March 17th, 2020


COVID-19 & Your Team: Reduction In Force

We recognize that COVID-19 has brought uncertainty to your practice, and if you are feeling it, the rest of your team is as well. They probably have a lot of questions that you might not have answers for right now.

We also know that you want to do right by your staff members and that you want to make them feel as secure in your leadership. You want to leave a lasting impression for the future that you, their employer, handled this crisis well.

A reduction in force (RIF) is not an ideal solution, but they are sometimes necessary to keep the business afloat. Commonly referred to as lay-offs, they are when a business makes the hard decision to let go of one or more employees for financial or restructuring purposes.   

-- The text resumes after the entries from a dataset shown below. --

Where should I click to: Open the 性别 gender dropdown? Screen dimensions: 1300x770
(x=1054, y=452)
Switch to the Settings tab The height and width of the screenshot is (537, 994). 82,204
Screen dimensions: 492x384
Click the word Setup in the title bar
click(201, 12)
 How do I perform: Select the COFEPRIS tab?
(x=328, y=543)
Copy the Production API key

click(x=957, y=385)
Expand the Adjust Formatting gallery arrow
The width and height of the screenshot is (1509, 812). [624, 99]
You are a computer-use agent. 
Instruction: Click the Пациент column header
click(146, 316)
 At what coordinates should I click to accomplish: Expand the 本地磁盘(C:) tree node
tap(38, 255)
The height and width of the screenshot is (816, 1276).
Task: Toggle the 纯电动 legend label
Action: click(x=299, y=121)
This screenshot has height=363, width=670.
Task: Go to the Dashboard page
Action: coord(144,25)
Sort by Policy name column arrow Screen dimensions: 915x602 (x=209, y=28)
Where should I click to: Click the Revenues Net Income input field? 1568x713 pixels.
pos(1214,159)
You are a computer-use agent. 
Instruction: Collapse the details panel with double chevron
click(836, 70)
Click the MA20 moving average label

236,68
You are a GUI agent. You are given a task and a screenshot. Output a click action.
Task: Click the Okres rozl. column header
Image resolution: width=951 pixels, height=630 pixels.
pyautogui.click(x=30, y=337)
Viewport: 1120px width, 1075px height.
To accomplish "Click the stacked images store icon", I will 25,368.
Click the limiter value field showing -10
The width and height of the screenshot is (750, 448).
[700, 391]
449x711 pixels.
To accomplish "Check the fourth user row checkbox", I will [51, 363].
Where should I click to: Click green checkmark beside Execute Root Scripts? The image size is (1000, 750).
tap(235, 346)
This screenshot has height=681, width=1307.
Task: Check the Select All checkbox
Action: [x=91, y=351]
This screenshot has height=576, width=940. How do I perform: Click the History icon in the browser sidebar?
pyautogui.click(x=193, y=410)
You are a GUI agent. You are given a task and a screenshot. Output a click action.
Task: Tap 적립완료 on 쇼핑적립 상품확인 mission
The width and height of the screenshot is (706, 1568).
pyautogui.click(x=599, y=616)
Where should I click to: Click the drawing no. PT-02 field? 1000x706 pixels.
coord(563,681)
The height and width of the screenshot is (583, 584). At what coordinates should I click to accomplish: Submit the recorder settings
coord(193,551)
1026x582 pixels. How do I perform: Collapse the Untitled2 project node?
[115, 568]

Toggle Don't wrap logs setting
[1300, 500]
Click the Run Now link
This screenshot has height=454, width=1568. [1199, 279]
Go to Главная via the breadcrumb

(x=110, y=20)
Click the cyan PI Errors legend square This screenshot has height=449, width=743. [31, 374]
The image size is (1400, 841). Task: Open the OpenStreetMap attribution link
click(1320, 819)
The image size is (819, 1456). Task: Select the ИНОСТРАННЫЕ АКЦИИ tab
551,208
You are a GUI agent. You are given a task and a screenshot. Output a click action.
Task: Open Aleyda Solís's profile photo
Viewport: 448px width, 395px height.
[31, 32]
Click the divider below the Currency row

What you should know and consider about a RIF

  • A RIF should not be your first step in this process, but it should be a step that you know can come later.   
  • Consider other alternatives that might achieve the same result (voluntary time off, furloughs, etc.)
  • Employees will be terminated from their role immediately. Employers will be required to follow state-mandated laws in regards to termination and final paychecks. This could mean employers would have to pay out all unused Paid Time Off (PTO), Vacation time, and/or sick time upon termination.
  • Employees who are laid-off should qualify for unemployment.
    • Due to the current COVID-19 crisis, most states have lifted the waiting period to receive unemployment benefits.
    • Most unemployment state agencies will provide qualified employees with a percentage of their current salary earnings up to a maximum amount. Please check with your local unemployment websites to verify what their current payout formulas are.
  • You should follow all necessary steps regarding final pay in accordance with current state law.

How to conduct a RIF

  • Select Employees for layoff
    • Avoid Adverse Action / Disparate Impact (protected classes of people)
    • Stay compliant with WARN Act
    • Review Older Worker’s Benefits Protection Act
  • Determine severance package
    • This might not be feasible due to the current COVID-19 crisis
  • Conduct the layoff
    • Try to stick to the script. Be clear to the employee if this is a temporary layoff.
    • Be clear about the reasons for the RIF. If an employee understands the reasons behind the decision, it can reduce the negativity of the situation and help them take it less personally.
    • Communicate with the employee about the continuation of benefits for medical insurance. Inform the team member of how they can access unemployment insurance.
    • Provide information about the unemployment benefits process if you can
  • Inform the entire workforce of layoff
    • Be transparent with the remaining team. Unfortunately, at this time you may not be able to reassure everyone

Unfortunately, there is no way to make any of this easy on your staff or to avoid all negative fallout. Most people are feeling insecure given the present uncertainty. Hopefully, this outline can serve as a structure to help you navigate the circumstances, should it become necessary to reduce your workforce.